▶ **Reading passage**
How to Fine-Tune the Donut Model – With Example Use Case

The Donut model in Python is a model you can use to extract text from a given image. This can be useful in various scenarios, like scanning receipts, for example.

You can easily download the Donut model from GitHub. But as is common with AI models, you should fine-tune the model for your specific needs.

I wrote this tutorial because I did not find any resources showing me exactly how to fine-tune the Donut model with my dataset. So I had to learn this from other tutorials (which I'll share throughout this guide) and figure out issues myself.

These issues were especially prevalent as I did not have a GPU on my local computer So to simplify the process for others, I made this tutorial.

Extract information from receipts. The picture was taken from this Google Colab file using a photo taken by me

Here's what we'll cover:

How to find a dataset to fine-tune with
Fine-tuning with Google Colab
How to change parameters
Fine-tuning locally

How to Find a Dataset to Fine-tune with

Finding a dataset online

To fine-tune the model, we need a dataset we will fine-tune with. If you want a simple solution, you can find a prepared dataset in this folder on Google Drive.

You should then copy this dataset over to your own Google Drive. Note that this was taken from this tutorial under the “Downloading and parsing SROIE” headline. The tutorial is a great read which inspired this article, as I wanted to create a more in-depth tutorial for fine-tuning the Donut model in Google Colab. So if you want a more in-depth look at generating the dataset, I recommend reading the tutorial above.

▶ **Requirement 1**
Rewrite the Donut fine-tuning tutorial starting at "Here's what we'll" and ending at "the tutorial above.", with "Google Drive" changed to "Dropbox".
▶ **Requirement 2**
Answer these questions about the Donut fine-tuning tutorial:
(a) What did the author not have on the local computer?
(b) Where can a prepared dataset be found?
(c) Under which headline of the other tutorial does the dataset appear?
▶ **Requirement 3**
Continue the Donut fine-tuning tutorial from the point where it stops.

▶ **Material provided**

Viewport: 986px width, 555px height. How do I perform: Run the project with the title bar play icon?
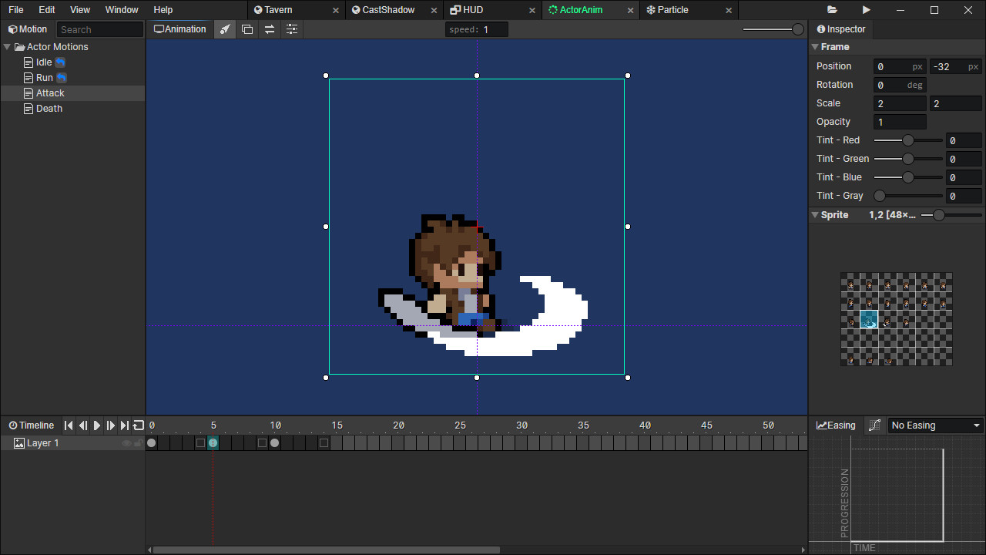[x=866, y=9]
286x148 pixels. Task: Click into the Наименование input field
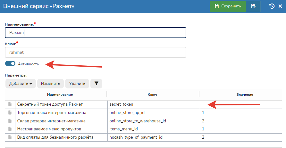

▶ **Reply 1**
Here's what we'll cover:

How to find a dataset to fine-tune with
Fine-tuning with Google Colab
How to change parameters
Fine-tuning locally

How to Find a Dataset to Fine-tune with

Finding a dataset online

To fine-tune the model, we need a dataset we will fine-tune with. If you want a simple solution, you can find a prepared dataset in this folder on Dropbox.

You should then copy this dataset over to your own Dropbox. Note that this was taken from this tutorial under the “Downloading and parsing SROIE” headline. The tutorial is a great read which inspired this article, as I wanted to create a more in-depth tutorial for fine-tuning the Donut model in Google Colab. So if you want a more in-depth look at generating the dataset, I recommend reading the tutorial above.

▶ **Reply 2**
(a) A GPU.
(b) In a folder on Google Drive.
(c) "Downloading and parsing SROIE".

▶ **Reply 3**
The dataset linked above may not necessarily be for your specific purpose. If you want to fine-tune a model to your specific needs, you either need to find a fitting dataset online, or create a dataset yourself.

Annotating your own dataset

This is another option if you can't or don't want to find a dataset online (so if you did that, you can ignore this subsection).

Annotating your own dataset is a surefire way to create a dataset that perfectly fits your needs.

There are many annotating tools online, but a free one I recommend is the Sparrow UI data annotation tool. Here you can upload your image, put bounding boxes on the image, and label each bounding box. You can then extract the labeled data in JSON format, and use it following the rest of the tutorial.

Make sure your dataset is in the same format as the dataset I provided earlier. For more details on annotating data with the Sparrow UI, you can check out my article on using the Donut model for self-annotated data. Note that this article assumes you are already able to finetune the Donut model (which you will learn in this article).

Annotating a receipt with the Sparrow UI data annotation tool

Fine-Tuning with Google Colab

To make the fine-tuning process as simple as possible, I provided a Google Colab file you can use here. (Some code is taken from this GitHub page).

Note that package versions need to be exactly as provided in the Drive, as wrong package versions were the root of a lot of the problems I faced fine-tuning the Donut model myself.

Before fine-tuning using the Google Colab file, there are 2 things you need to do:

Upload data to your Google Drive.

Upload the dataset I provided earlier to your Google Drive under a parent folder called preparedFinetuneData (see the file structure in the image below).

Make sure to add the parent folder in the root folder for your Google Drive. Also, download this config file and add it to the root folder of your Google Drive.

How your dataset should look in the root folder of Google Drive

Link your Google Drive to your Google Colab.

When you run the cell which mounts the Google Drive, you might get a prompt, in which case you can just accept it and ignore the rest of this paragraph.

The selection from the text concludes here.